Kenapa menjadi seorang pers mahasiswa? Ini pertanyaan susah sebenarnya. Aku pada awalnya tidak memiliki skill apapun, hanya tergerak keingintahuan, dan berusaha untuk terus bertahan dari godaan berhenti. Orang tuaku pernah marah karena aku sering pulang larut malam, karena kegiatan di Suaka. Tapi di situ aku bilang pada mamahku, “Mah ini jalan Aa (kakak), dan cita-cita Aa sekarang, ingin menjadi wartawan.”

Sempat beberapa bulan selanjutnya mamahku bilang, “A, yaudah pindah jurusan aja ke jurnalistik.” Aku bilang, “Mah gak usah, yang jadi wartawan di luar juga kebanyakan bukan dari jurnalistik saja, siapa tau aku anak politik bisa liputan politik lebih ngerti dari anak jurnalistik lain.” Gitu. Hehe gj ya, wkwk.

Cuman aku ingat satu yang membuat aku berani saat ini. Sindhunata, wartawan Kompas penulis feature, pernah bilang, dia pernah melakukan suatu peliputan soal buruh yang tak mendapatkan haknya, dan dia tak pernah mengatakan bahwa dia dari pers, tapi dia ingin membantu. Bagiku itu satu nilai yang kupegang saat ini, bahwa pers pada dasarnya adalah membantu. Kala kita ingin memperoleh suatu tulisan yang bagus, maka niatkan untuk membantu, bukan hanya menyeru. Meskipun begitu, belum total aku melaksanakan itu, masih ada saja pergolakan di pikiran tuh. Sidikit kurang wajar juga bagiku.

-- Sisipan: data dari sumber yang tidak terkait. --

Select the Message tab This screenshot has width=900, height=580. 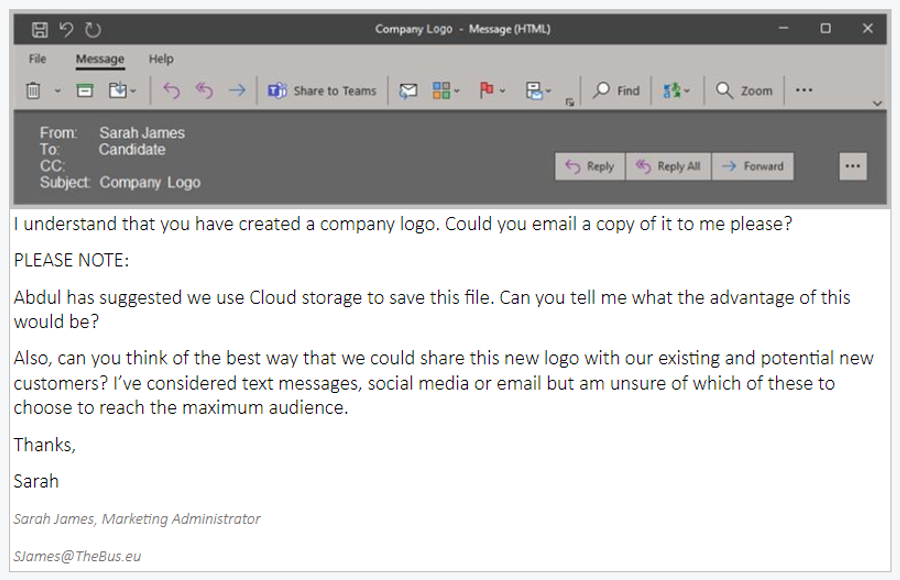pyautogui.click(x=100, y=59)
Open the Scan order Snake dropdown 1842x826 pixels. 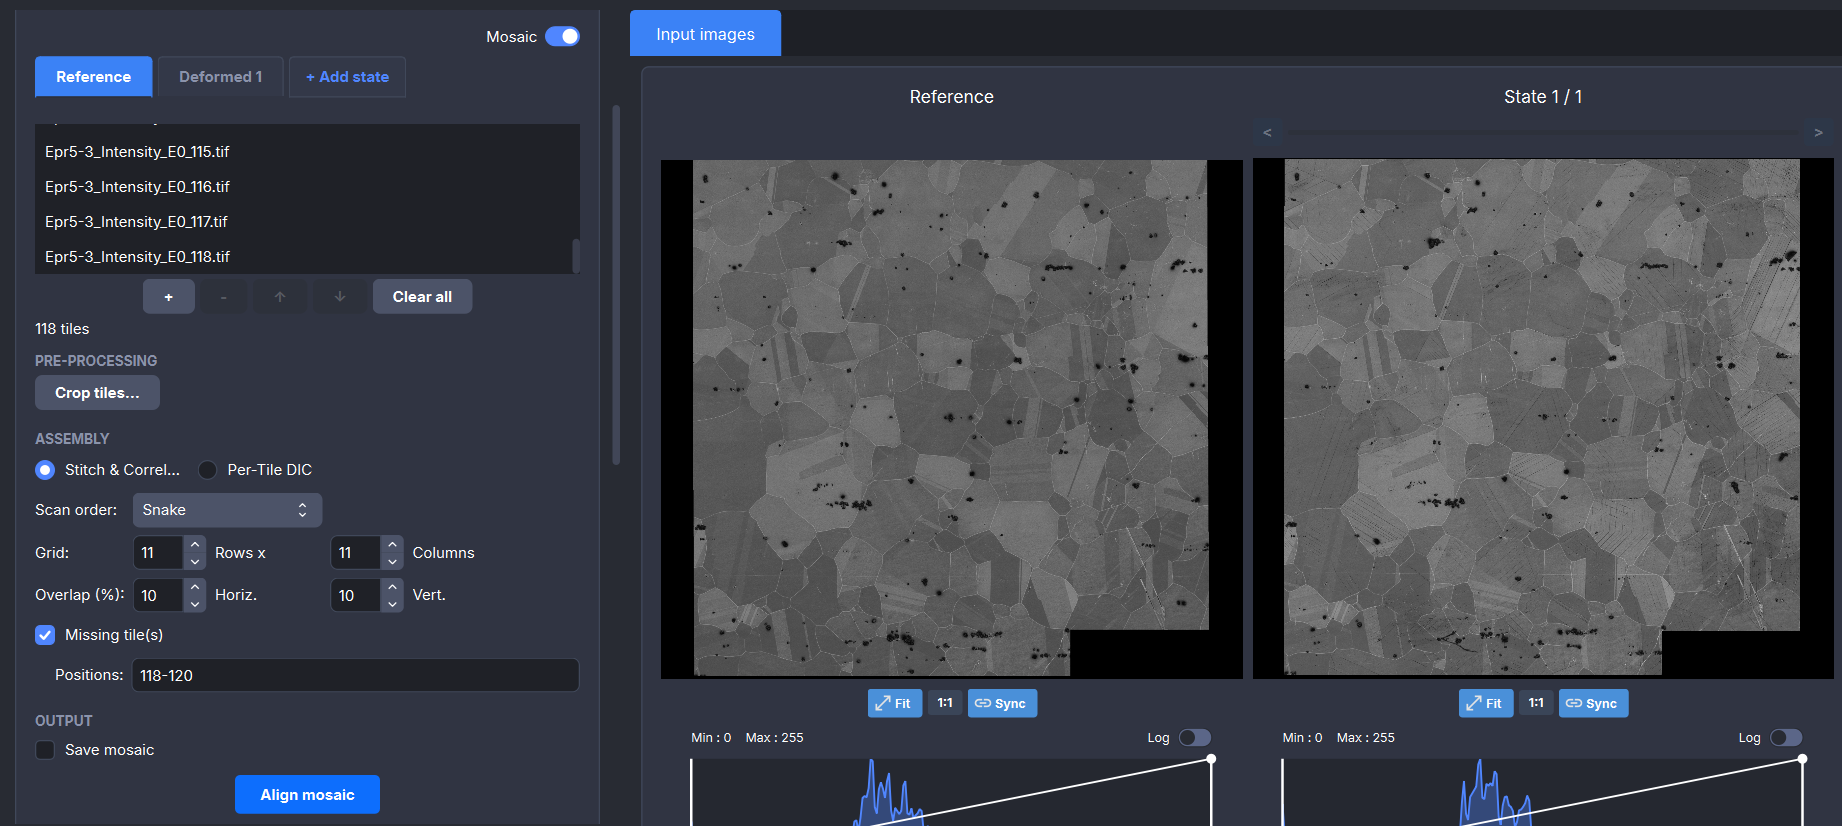point(227,510)
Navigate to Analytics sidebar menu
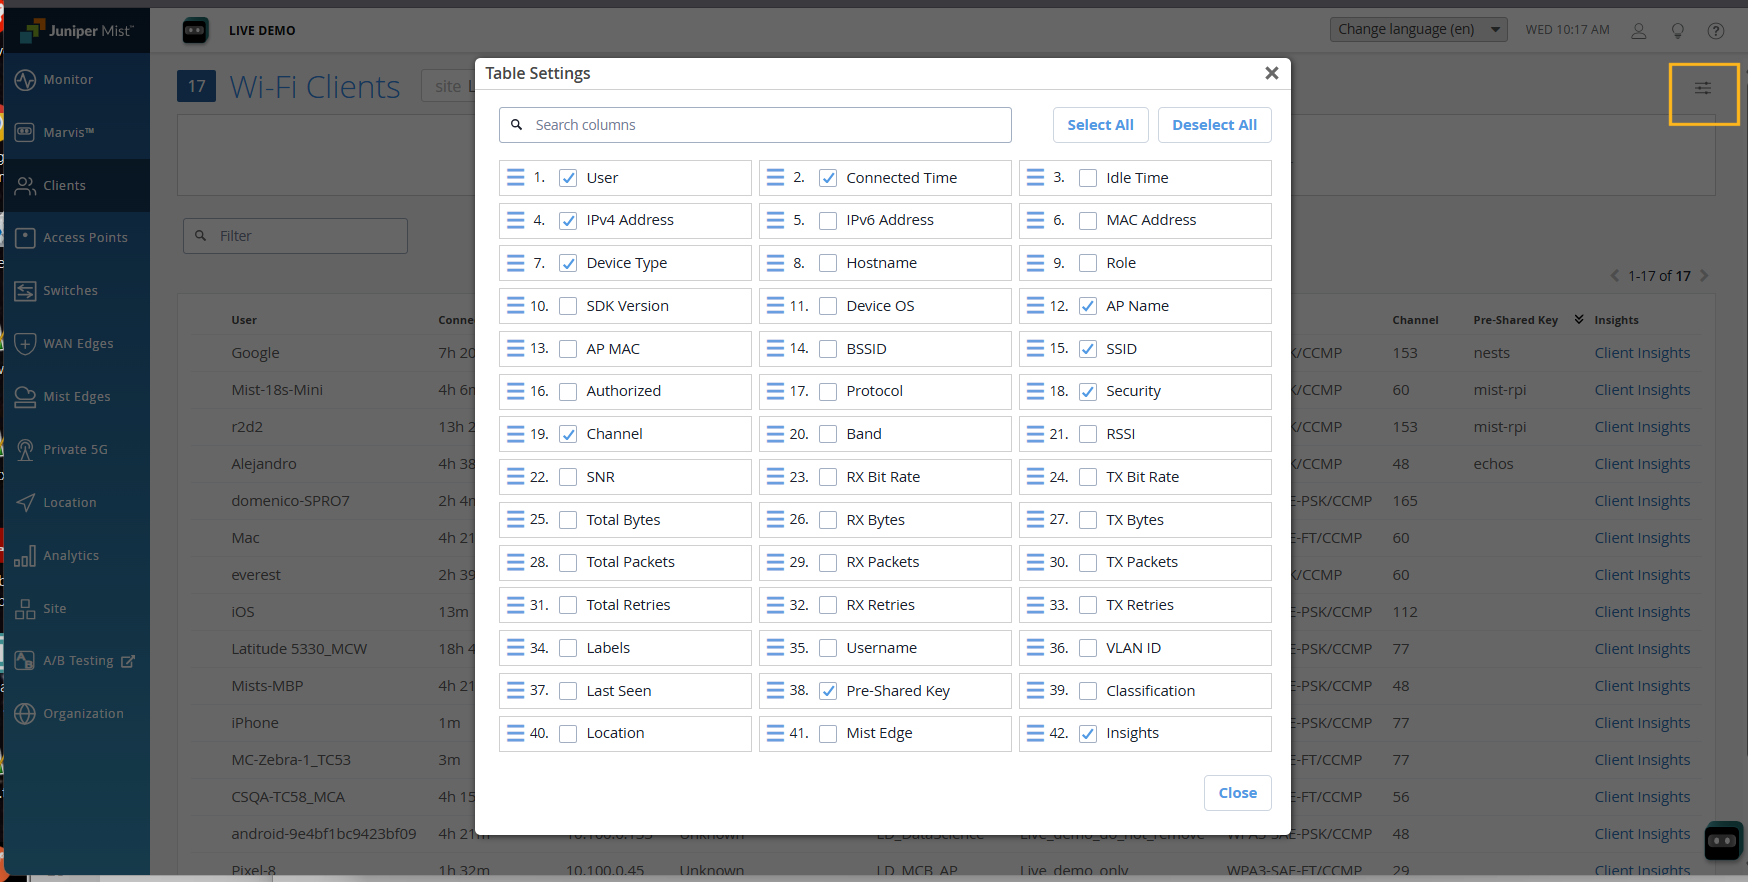This screenshot has height=882, width=1748. click(x=70, y=556)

Hehe.

WAP :Nah, setelah Iqbal masuk kampus, belajar, berdiskusi dan berorganisasi, bagaimana tanggapan Iqbal melihat kasus agraria di Indonesia (khususnya Tamansari) dan tanggapan Iqbal ketika polisi digunakan sebagai alat untuk melakukan kekerasan kepada masyarakat?

MI  :Banyak yang lebih detail sebenarnya, tapi sedikit pandanganku. Untuk kasus Tamansari, amat mengkhawatirkan. Ini menjadi preseden yang buruk bagi pemkot Bandung, yang mengagungkan sebagai kota ramah HAM, tapi pada nyatanya tidak. Banyak warga Tamansari tidak jelas nasibnya, dan hak untuk mendapatkan informasi saja sangat sulit. Lalu izin lingkungan, mau ada izin lingkungan atau Amdal gimana orang, belum ada tuh sosialisasi yang benar dan pelibatan masyarakat yang benar. Bagiku kasus Tamansari amat menjadi preseden yang buruk. Dan warga yang masih bertahan, sangat ingin pemerintah mengambil kebijakan yang tegas. Karena selama ini warga Tamansari dibolapimpongkan oleh pemkot. Kalau warga bakal terus berjuang selagi ada tekad dan solidaritas dari semua kalangan kurasa.

Jujur saja, temenku ada yang polisi dan tentara dan aku masih menghargai mereka sebagai kawan. Bagiku polisi yanag melakukan kekerasan adalah perlakuan salah. Seharusnya mengayomi, malah memukuli. Amat disayangkan. Dan mereka sudah melangggar etik mereka sebagai polisi, yang katanya jangan main hakim sendiri, malah dia yang menjadi hakim untuk diri sendiri, dan  mencederai orang lain.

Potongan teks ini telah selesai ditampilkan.